In the second experiment we used the disaccharide galactosyl N-acetyl galactosamine (GalGalNAc) as competing ligand – using the same experimental format. This disaccharide matches the two extra sugars contained in GM1 and absent in GM3. We found the galactosyl N-acetyl galactosamine disaccharide competed the GM1-peptide fusion molecules off the membrane as predicted, but had no effect on the GM3-peptide fusion molecules (Figure 3—figure supplement 1E-F).

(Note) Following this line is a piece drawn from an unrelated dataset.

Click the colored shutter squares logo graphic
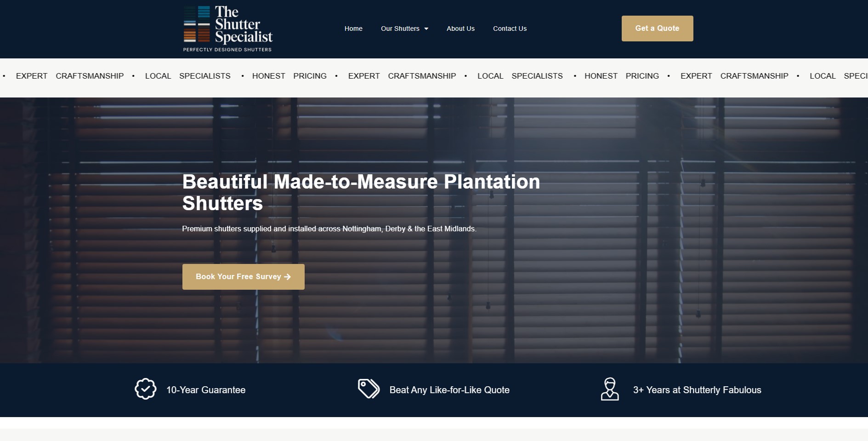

These results confirm the original explanation that the terminal galactose (or galactosyl N-acetyl galactosamine dissacharide (Gal-GalNAc)) of GM1 (absent in GM3) may interact with a membrane bound lectin to retain the lipid-peptide fusion in the membrane. They also strengthen the implications and general principles for how the oligosaccharide head group of native glycosphingolipids may affect sorting and retention in specific regions of the cell.

The text has been revised:

“These studies show enhanced release from the membrane in the presence of excess free lactose, but not excess mannitol, implicating interaction with a galactose-specific lectin membrane tether (Figure 3E). […] The results also strengthen the implications and general principles for how the oligosaccharide head group of native glycosphingolipids effects may sorting and retention in specific regions of the cell.”